Figure 5.

In vivo inhibition of KAP3 synthesis via icv administration of an AS ODN against KAP3 mRNA reduces basal GnRH release from the ME in vitro and delays the onset of puberty. A, Upper panel, Western blot showing that KAP3 AS ODN decreased KAP3 protein content in the MBH; middle panel, Western blot showing the lack of changes in β-tubulin (β-tub) content; this housekeeping protein was used as an internal control for normalization purposes; lower panel, quantitation of the changes shown in the upper panels.
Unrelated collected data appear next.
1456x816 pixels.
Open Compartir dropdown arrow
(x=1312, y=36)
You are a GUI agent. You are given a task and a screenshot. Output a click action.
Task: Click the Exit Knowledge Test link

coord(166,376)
Each bar represents the mean of three Western blots, each using a pool of three MBH fragments. Vertical lines are sem. **, P < 0.01. AU, Arbitrary units. B, Effect of in vivo KAP3 AS ODN-mediated inhibition of KAP3 synthesis on the in vitro ability of the ME to release GnRH. Each point represents the mean ± sem of five to six independent observations. *, P < 0.05; **, P < 0.01 vs. AS ODN-treated group. C, Delay of female puberty caused by the disruption of KAP3 synthesis. The left panel depicts the percentage of animals in each group showing vaginal opening at different peripubertal ages; the right panel compares the mean age at vaginal opening in AS ODN- and SCR ODN-injected rats and sham-operated rats (n = 20 rats per group). Vertical lines are sem. **, P < 0.01 vs. the two control groups.